On December 3, 2017, Impact Wrestling and Border City Wrestling (BCW) taped the One Night Only: Canadian Clash pay-per-view at the venue during BCW's Motown Showdown event. The main event match of the taped portion of the card would be Laurel Van Ness fighting against Sienna. Impact Wrestling and Border City Wrestling would return to the Diamondback Saloon for a livestreamed Twitch special titled Motown Showdown on October 7, 2018 in which the main event match was between Johnny Nitro and Moose. On December 8, 2019, BCW and Impact returned to the venue for the final time to present the second and final Motown Showdown event in which the main event match would be Sami Callihan defending the Impact World Championship against Rhino in a street fight.

On December 20, 2022, venue owner Russ Connelly announced that the Diamondback Saloon would be shuttering on December 23, 2022 after deciding to sell the bar and retire with the new owner announcing plans to redevelop the bar into an event venue.
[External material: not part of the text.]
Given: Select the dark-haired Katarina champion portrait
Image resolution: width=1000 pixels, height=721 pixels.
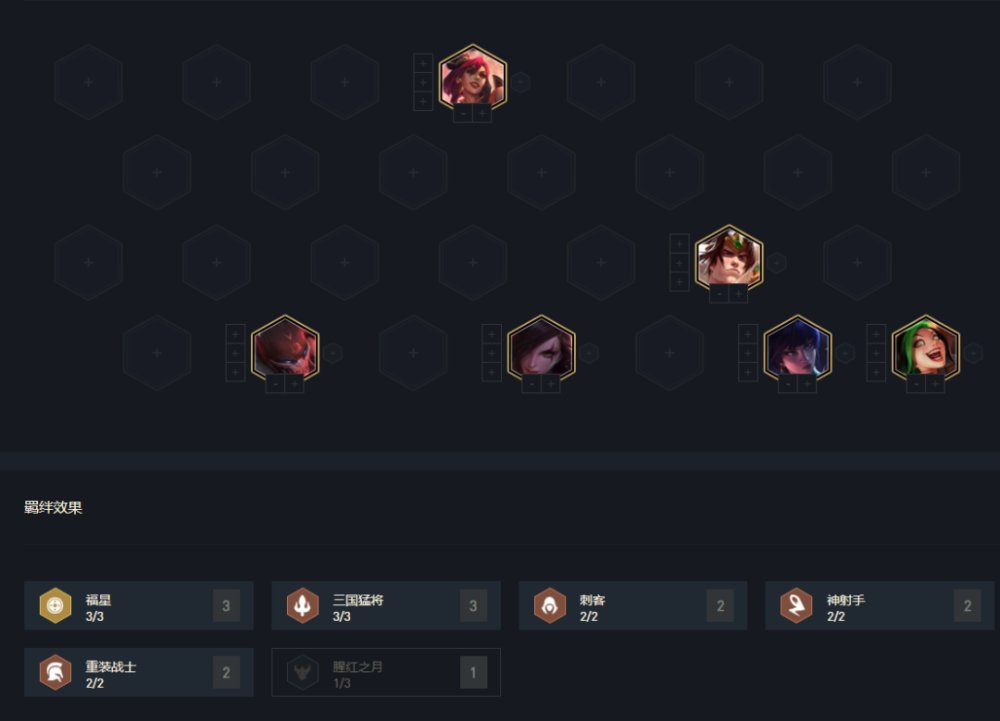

On November 17, 2023, the venue reopened as the Diamondback Music Hall with the one of the first acts to play in the reopened venue being the Killer Flamingos rock band.

On June 12, 2024, Detroit-area radio station WRIF partnered up with the venue to host the 2024 edition of the Wednesday Night Bike Nights motorcycle rally in the parking lot of the venue. On the August 7, 2024 Wednesday Night Bike Nights event, Detroit Red Wings Right Winger Darren McCarty was featured as a special guest during the night.

On April 5, 2025, Majik Ninja Entertainment (MNE) held a special concert during the Astronomicon 8 convention at the venue which featured MNE owners Twiztid and MNE-signed rappers and hip-hop groups including Blaze Ya Dead Homie, Anybody Killa, The R.O.C., G-Mo Skee, and Insane E.